The Australian Prudential Regulation Authority (APRA) has raised concerns with the Energy Industries Superannuation Scheme (EISS) over structural changes and executive departures at financial services and administration firm FuturePlus.
In a report to the EISS trustee, APRA asked the super fund to seek assurance from FuturePlus, as a key service provider, to demonstrate its ability to continue to provide services in accordance with the service-level agreement, and conduct an adequate level of analysis on the risk tolerance to its continued investment in FuturePlus.
The prudential regulator is concerned over the large number of staff departures at FuturePlus.
In addition, the Audit Office of New South Wales said in an audit opinion of EISS published last month that the fund might have to provide funding to FuturePlus for the firm to remain compliant and that trustees might have to consider a merger of the super fund to ensure an efficient structure.
"EISS may need to provide funding to FuturePlus to support infrastructure investments to comply with the proposed Stronger Super regulatory reform," NSW Auditor-General Peter Achterstraat said in the Volume Five report.
"The Treasurer should review the complex structure of the Energy Industries Superannuation Scheme and associated entities to ensure an efficient structure that minimises operational risks to its members.
"This may include mergers in line with the proposed superannuation regulatory reforms."
The report shares the concerns of APRA about the recent departures at the fund, which include operational and investment executive roles.
"The loss of key staff presents a significant risk to EISS, which requires careful management," it said.
FuturePlus managing director Madeline Dermatossian brushed aside the concerns and said EISS had not raised the issues with her.
"FuturePlus is a commercial organisation, which is not bound by APRA as they have no jurisdiction over administrators," Dermatossian told Investor Weekly.
"EISS has not raised any issues with FuturePlus as a service provider.

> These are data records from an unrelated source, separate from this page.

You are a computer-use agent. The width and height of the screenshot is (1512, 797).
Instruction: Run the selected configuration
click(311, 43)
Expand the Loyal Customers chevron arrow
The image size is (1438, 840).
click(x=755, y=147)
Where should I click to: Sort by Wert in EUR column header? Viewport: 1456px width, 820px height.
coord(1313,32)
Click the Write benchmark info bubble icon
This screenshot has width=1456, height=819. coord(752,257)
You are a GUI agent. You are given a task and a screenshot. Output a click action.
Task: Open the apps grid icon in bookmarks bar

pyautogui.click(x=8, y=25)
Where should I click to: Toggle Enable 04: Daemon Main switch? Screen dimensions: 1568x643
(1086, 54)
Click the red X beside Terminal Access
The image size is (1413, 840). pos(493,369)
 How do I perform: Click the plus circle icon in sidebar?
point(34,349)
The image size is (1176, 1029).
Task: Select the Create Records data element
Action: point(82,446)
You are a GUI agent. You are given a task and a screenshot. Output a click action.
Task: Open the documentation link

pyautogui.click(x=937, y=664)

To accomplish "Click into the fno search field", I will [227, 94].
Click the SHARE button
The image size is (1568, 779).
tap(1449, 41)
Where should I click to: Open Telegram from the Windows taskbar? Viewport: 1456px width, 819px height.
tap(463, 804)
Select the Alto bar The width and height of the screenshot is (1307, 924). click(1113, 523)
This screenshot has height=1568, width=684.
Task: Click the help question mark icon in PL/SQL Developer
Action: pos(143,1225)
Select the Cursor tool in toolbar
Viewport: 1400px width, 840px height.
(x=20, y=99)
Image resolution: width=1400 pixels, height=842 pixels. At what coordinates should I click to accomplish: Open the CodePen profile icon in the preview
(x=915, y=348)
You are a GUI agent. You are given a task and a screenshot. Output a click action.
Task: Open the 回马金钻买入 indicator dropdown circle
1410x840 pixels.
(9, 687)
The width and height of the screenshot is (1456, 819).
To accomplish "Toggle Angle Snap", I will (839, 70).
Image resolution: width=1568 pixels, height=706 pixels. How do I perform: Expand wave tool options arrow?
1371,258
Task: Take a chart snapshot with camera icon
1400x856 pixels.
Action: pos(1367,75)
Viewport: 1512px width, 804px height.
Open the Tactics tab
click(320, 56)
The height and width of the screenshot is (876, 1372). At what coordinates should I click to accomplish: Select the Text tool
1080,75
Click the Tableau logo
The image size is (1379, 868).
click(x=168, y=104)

FuturePlus is in a very strong financial position with a revitalised, experienced and commercial executive team.
"FuturePlus has absolutely no difficulty in providing our contracted services to all of our clients."
EISS chief executive Richard Powis said the APRA report was completed six months ago and the issues had been addressed.
"As CEO of EISS, we have no concerns regarding the delivery of administration services provided by FuturePlus," Powis said.
"Our regular reporting from FuturePlus is on target."
He said he could not comment on the NSW Auditor-General's report, but the APRA report was concluded six months ago.
"The Auditor-General's report is based on an APRA report which was completed six months ago and is now outdated," he said.
"Since then, FuturePlus has appointed a highly experienced team which resolves the key personnel issue raised by APRA as a significant risk.
"Also, the financial position of FuturePlus has improved considerably and it now has a very sound set of accounts. EISS does not expect to have to fund any money, unless there are changes under legislative requirements that superannuation funds will need to address."
APRA had requested EISS to continually monitor FuturePlus as it was a main service provider, he said.
NSW Treasurer Mike Baird said he would look into the Auditor-General's suggestions next year.
"The NSW Liberals and Nationals want to ensure that the Energy Industries Superannuation Scheme meets the needs of its members and at the lowest cost to the state," Baird told Investor Weekly.
"The government will be considering this recommendation and will respond next year."
Industry participants have said that if EISS were to merge, State Super would be the obvious candidate to take it over.
But Investor Weekly understands that no approach has been made.
EISS took over full ownership of FuturePlus at the end of 2010, acquiring the 50 per cent stake held by Local Government Super (LG Super).
FuturePlus still provides administration services to LG Super, with which it negotiated a three-year contract following the buyout.
LG Super chief executive Peter Lambert said the fund was monitoring the developments at FuturePlus.
"We are aware of that concern and we are looking to seek assurances from FuturePlus regarding the executive changes," Lambert said.
"We are focused on what those changes mean to the services they provide to us."
He said LG Super had not received a report from APRA about the firm, but he indicated the regulator did point out the fund's responsibilities in that regard.
"APRA has made it clear to Local Government Super that they believe we should maintain an adequate level of oversight into FuturePlus' business to ensure that these risks don't materialise," he said.
LG Super's administration contract runs until December 2014, but he said it would look to tender for a new contract well in advance.
"Provided that FuturePlus can continue to deliver the services we require from them, there is no reason to break the contract early," he said.
"But at some stage prior to that date, we are going to have to start looking at our long-term future and, clearly, as part of that decision we would be looking at what we think are the long-term prospects of FuturePlus in terms of their human and financial resource capacity to meet our ongoing requirements, regardless of whom is the ultimate owner of that business."
APRA said it was not allowed to comment on individual cases.